Nils David Edlund (1867-1930) was a Swedish Army officer, archaeologist, and adventurer.

==Biography==
Edlund joined the Västerbotten Regiment as a volunteer in 1885. Between 1892 and 1894, Edlund studied the Russian language at the Royal Swedish Army Staff College.

During the Russo-Japanese War, Edlund was involved in Swedish efforts to secretly support Japan with military intelligence. Edlund cooperated with Axel Klingenstierna and Iwan T. Aminoff to collect information from inside Russia which was transferred to Col. Akashi Motojirō.

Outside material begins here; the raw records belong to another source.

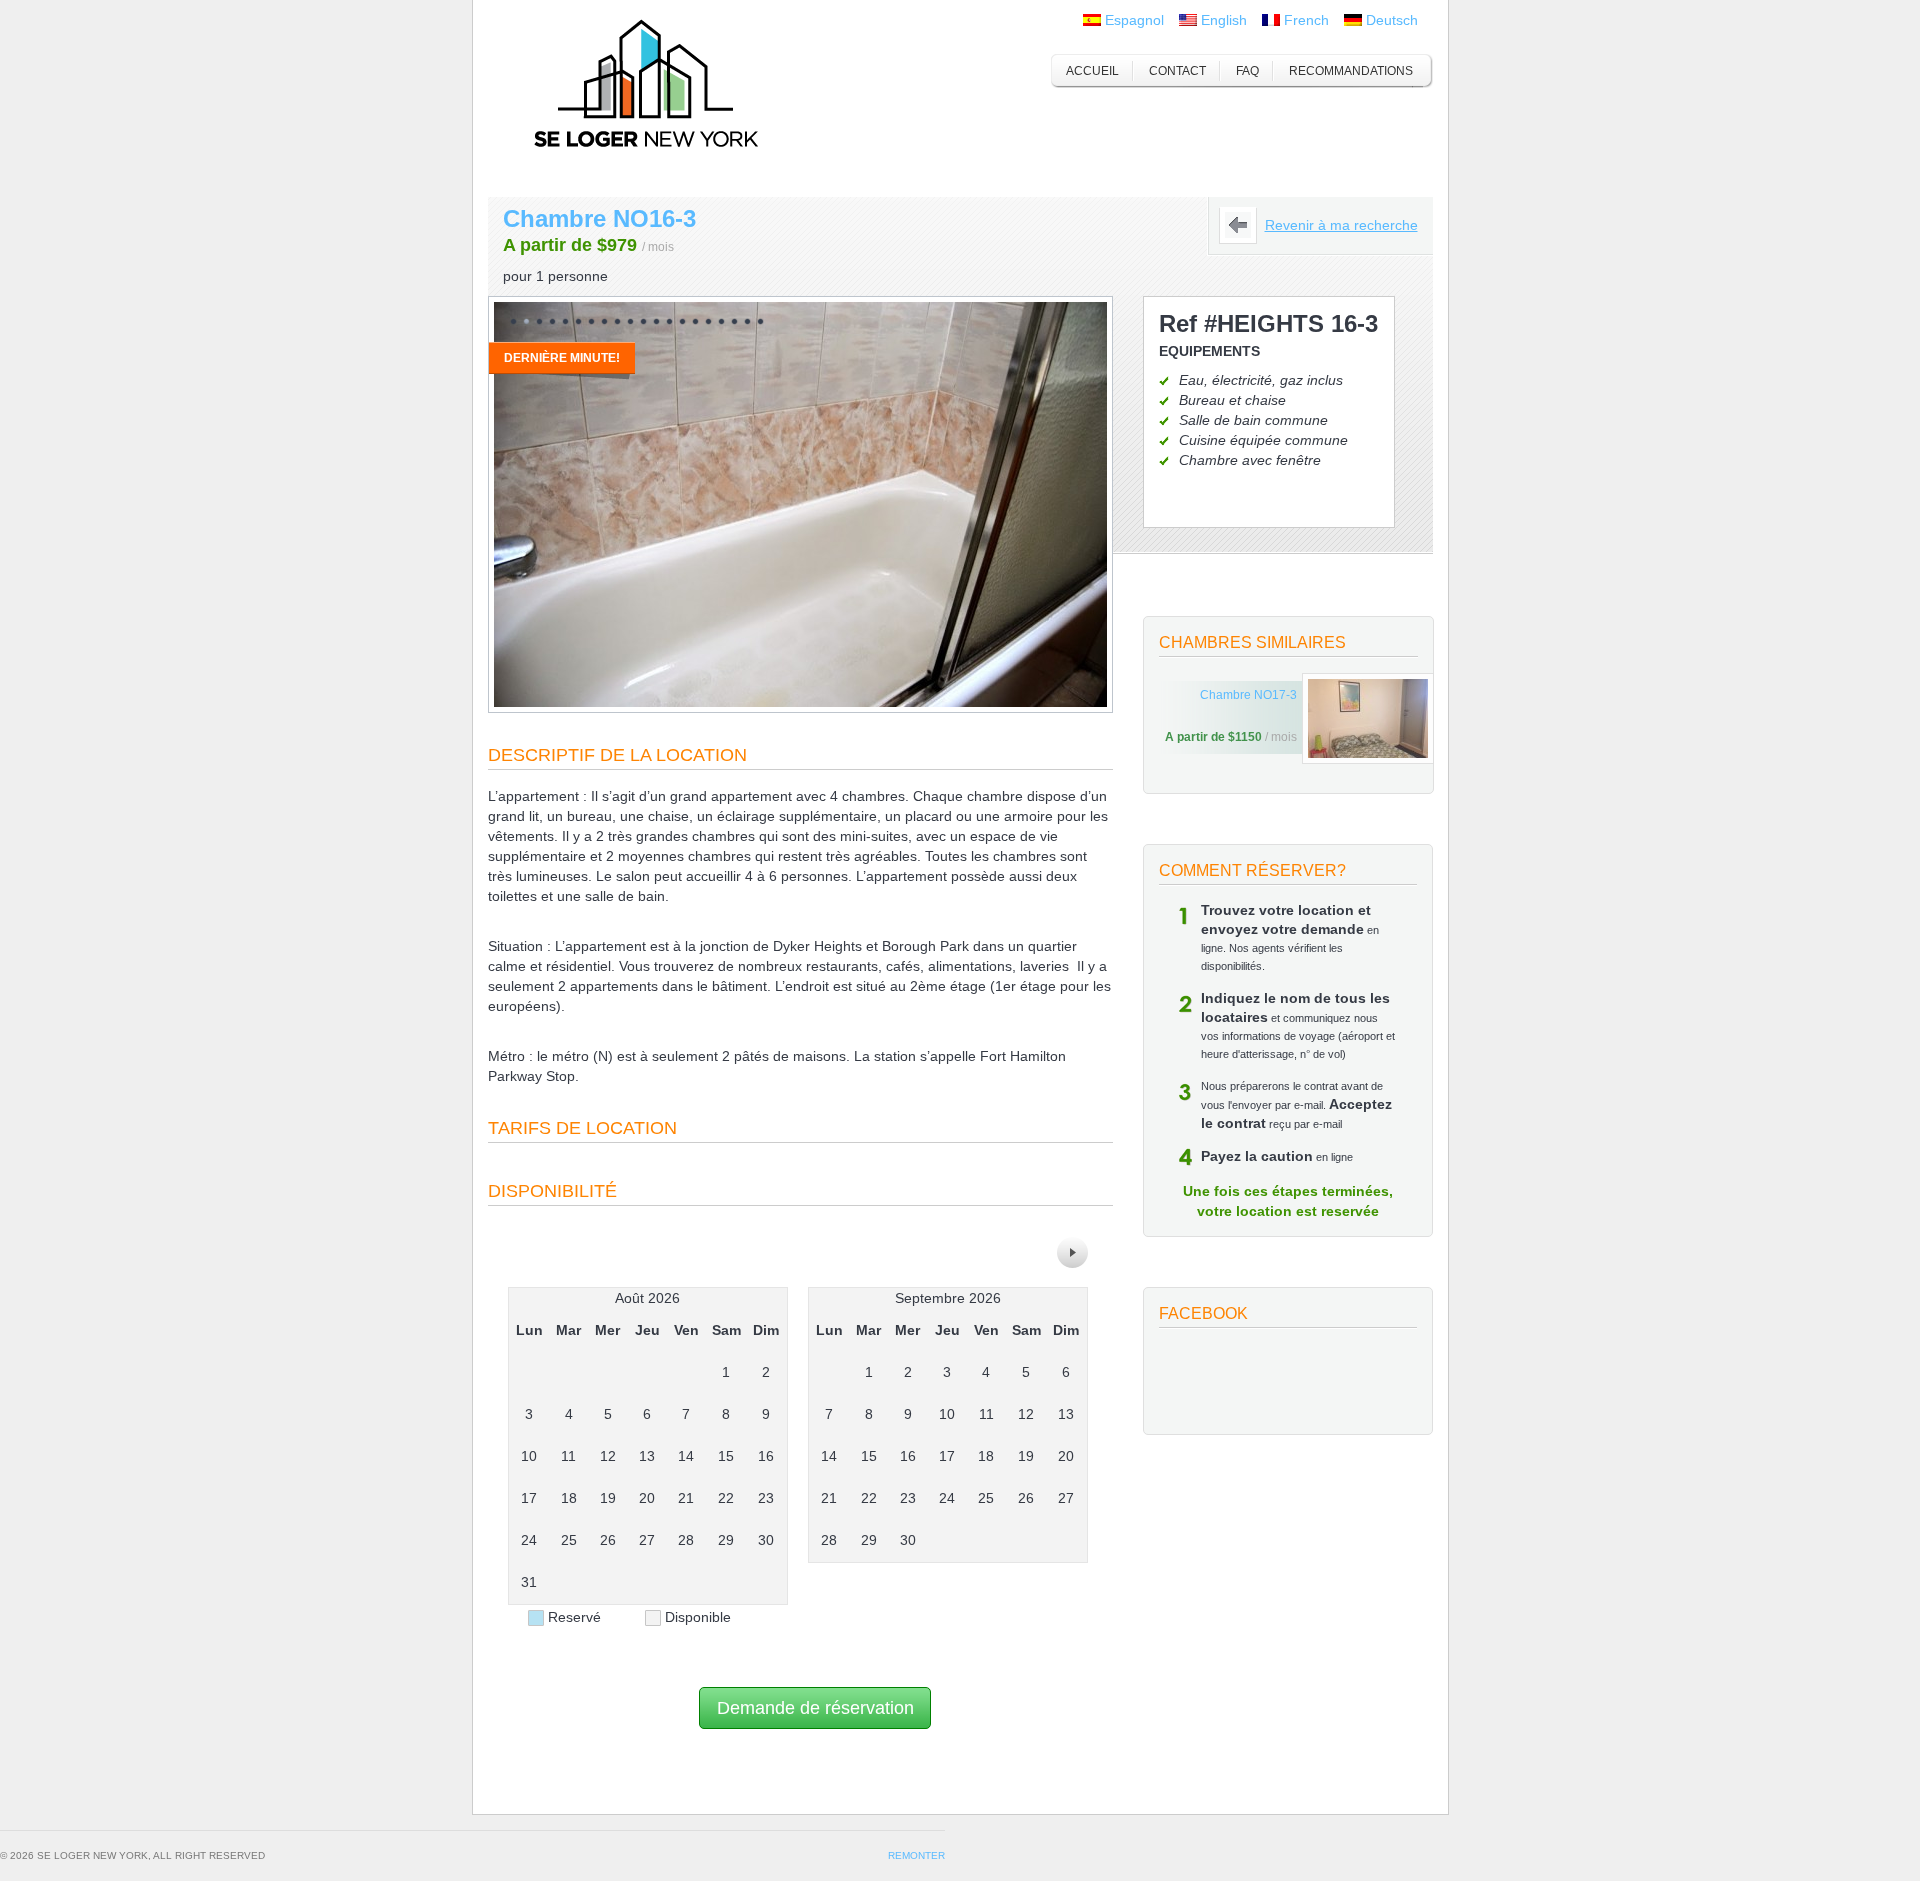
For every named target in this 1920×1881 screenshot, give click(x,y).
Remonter (916, 1855)
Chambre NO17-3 (1248, 695)
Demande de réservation (815, 1708)
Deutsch (1392, 20)
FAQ (1247, 71)
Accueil (1092, 71)
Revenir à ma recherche (1341, 225)
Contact (1177, 71)
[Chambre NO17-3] (1368, 718)
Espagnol (1134, 20)
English (1224, 20)
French (1306, 20)
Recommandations (1351, 71)
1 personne (572, 276)
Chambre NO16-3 (599, 218)
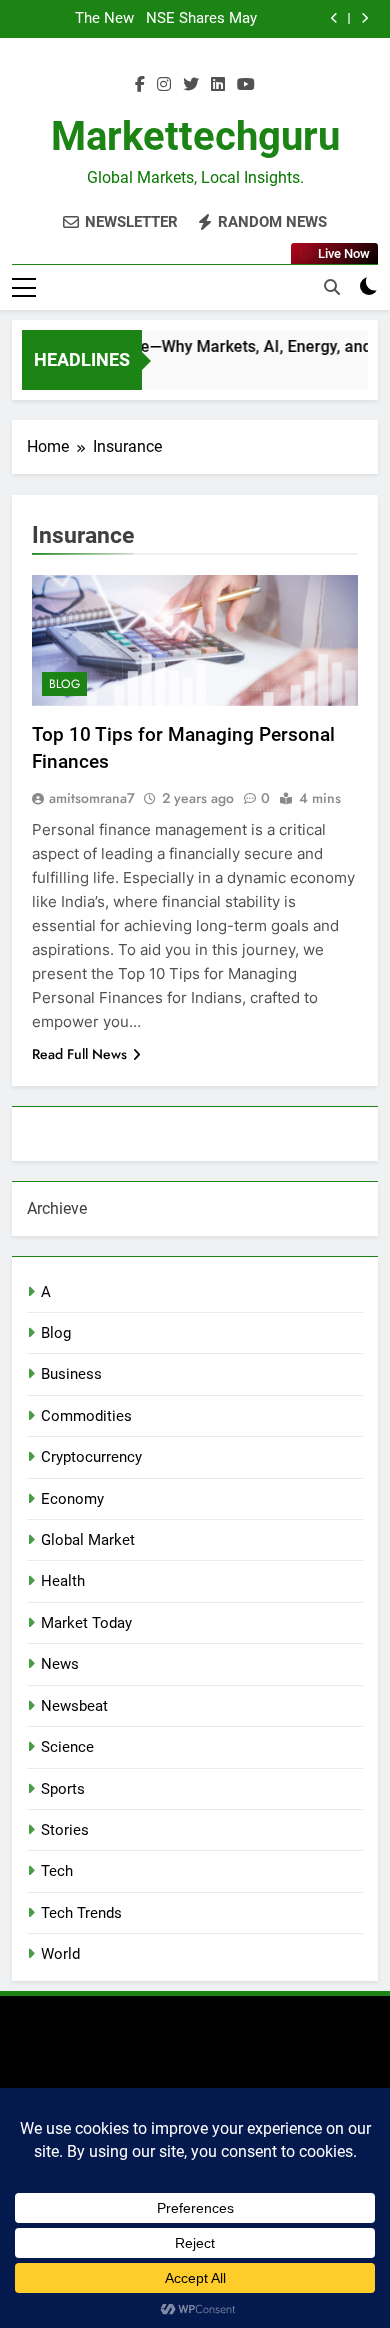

During the Russian Civil War, Edlund and Gustaf Hallström attempted to organize a regiment of Swedish volunteers to fight against the Bolsheviks in the Baltics. In February 1919, Edlund was arrested at the Port of Liepāja by Latvian customs officials. Also arrested were Heinrich von Stryk and retired German Army officer Karl Stock. In their possession were found documents which apparently revealed a plan to overthrow the pro-Russian puppet government of Pēteris Stučka and thereby enable a takeover by Baltic Germans. Edlund quickly escaped from prison and returned home to Sweden. He retired from the army in 1922.

Starting in 1924, Edlund cooperated with archaeologist Arthur Nordén to survey ancient hillforts and stone alignments in Östergötland. Edlund and Nordén's research received substantial funding from the KVHAA. The topographic charts, photographs, and other documents prepared by Edlund were purchased by the Swedish state in 1932.